■ **Source extract**:
Supreme Court of Hawaii

October 30, 2013

STATE OF HAWAI'I, Respondent/Plaintiff-Appellee,
v.
JOSEPH VAIMILI, Respondent/Defendant-Appellee, and FREEDOM BAIL BONDS, Petitioner/Surety-Appellant.

CERTIORARI TO THE INTERMEDIATE COURT OF APPEALS (CAAP-12-0000034; CR. NO. 09-1-0410).

Matthew N. Padgett, for petitioner.

Brian R. Vincent, for respondent.

RECKTENWALD, C.J., NAKAYAMA, ACOBA, McKENNA, AND POLLACK, JJ.

OPINION

ACOBA, J.

We hold that the Circuit Court of the First Circuit (the court)[1] was right in denying the Motion for Relief from Forfeiture of Bail Bond filed on November 2, 2011 (November 2 Motion for Relief) by Petitioner/Surety-Appellant Freedom Bail Bonds (Petitioner). In doing so we conclude that (1) the November 2 Motion for Relief could not be brought under Hawai'i Rules of Civil Procedure (HRCP) Rule 60(b)[2] because pursuant to HRCP Rule 81(a) (8), [3] the rules of civil procedure do not apply to bond forfeiture proceedings, (2) the statement in Hawai'i Revised Statutes (HRS) § 804-14, [4] that a surety may recover its bond at any time by surrendering the defendant is qualified by HRS § 804-51, [5] which provides that once the court enters a judgment of forfeiture a surety is entitled to relief only by filing a motion within thirty days demonstrating good cause for setting the judgment of forfeiture aside, (3) the November 2 Motion for Relief was not filed within the thirty-day time limit and thus was untimely, and (4) under the terms of HRS § 804-51, once the court denies a motion to set aside the judgment, the court is not required to file a separate judgment under HRCP Rule 58.[6]

Therefore, for the reasons stated herein, we affirm the May 23, 2013 judgment of the Intermediate Court of Appeals (ICA) filed pursuant to its April 26, 2013 Memorandum Opinion, [7] that affirmed the December 13, 2011 "Findings of Fact [(findings)], Conclusions of Law [(conclusions)], And Order" that denied Petitioner's November 2 Motion For Relief of the court, entered on December 13, 2011. (December 2011 Order) .

■ **Source material**:
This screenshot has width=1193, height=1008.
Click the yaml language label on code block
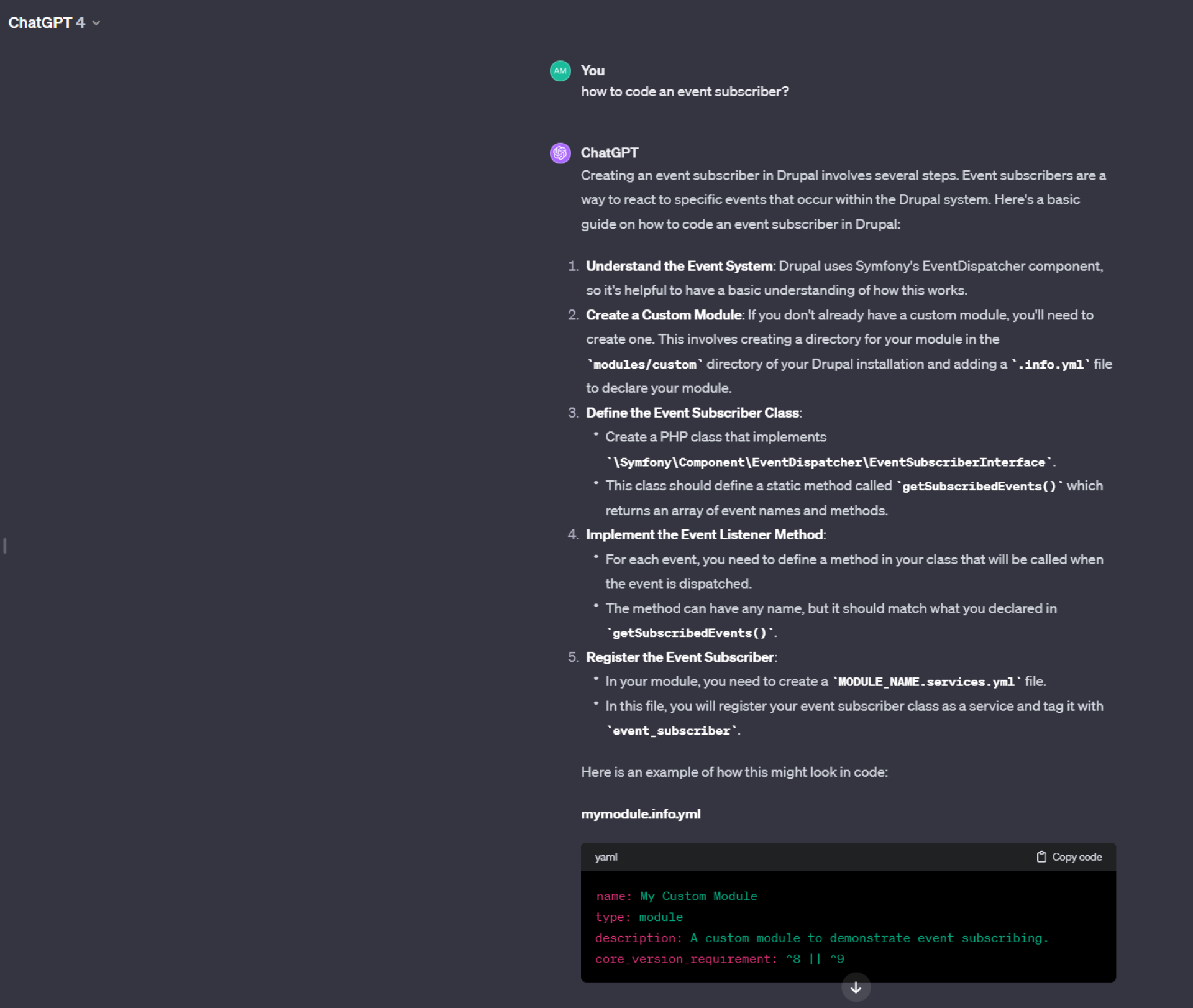point(606,857)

■ **Task requirements**:
(a) In the bail forfeiture opinion, how many days does a surety have under HRS § 804-51 to file a motion to set aside a judgment of forfeiture?
(b) Write the next part of the bail forfeiture opinion, picking up after its final sentence.
The data above comes from a separate source and is unrelated to the bail forfeiture opinion.

■ **Written answers**:
(a) Thirty days.

(b)
I.

A.

On March 23, 2009, Defendant Joseph Vaimili (Vaimili) was charged with Kidnapping, Terroristic Threatening in the First Degree, Promoting Prostitution in the First Degree, and Carrying or Use of a Firearm in the Commission of a Separate Felony. Bail was set at $250, 000. Petitioner posted bond for Vaimili on July 23, 2009, pursuant to HRS § 804-3 (2008) .[8] Vaimili was present for jury selection on June 21, 2010, however, he failed to appear in court on June 23, 2010. The trial was continued to June 28, 2010, to allow defense counsel the opportunity to locate Vaimili.

On June 28, 2010, a Judgment and Order of Forfeiture of Bail Bond was filed. The court continued the trial to July 19, 2010 to allow defense counsel another opportunity to secure Vaimili's presence for trial. Vaimili again failed to appear for trial on July 19, 2010, and Petitioner was unable to locate or contact Vaimili.

B.

Petitioner filed its first motion, a Motion to Set Aside Judgment and Order for Forfeiture of Bail Bond on July 27, 2010 (July 27 Motion to Set Aside). At the time of filing, Vaimili's whereabouts were still unknown. At the August 9, 2010 hearing to address the July 27 Motion to Set Aside, Petitioner stated it was unable to locate and to surrender Vaimili within the "thirty-day search period, " and had no reason for Vaimili's failure to appear at trial.[9] The court denied Petitioner's July 27 Motion to Set Aside and refused to enlarge[10] the thirty-day search period. (Citing State v. Camara, 81 Hawai'i 324, 330 (1996).) On August 16, 2010, the court filed its Findings of Fact, Conclusions of Law, and Order Denying [Petitioner's (first)] Motion to set Aside Judgment and Order of Forfeiture of Bail Bond (August 2010 Order).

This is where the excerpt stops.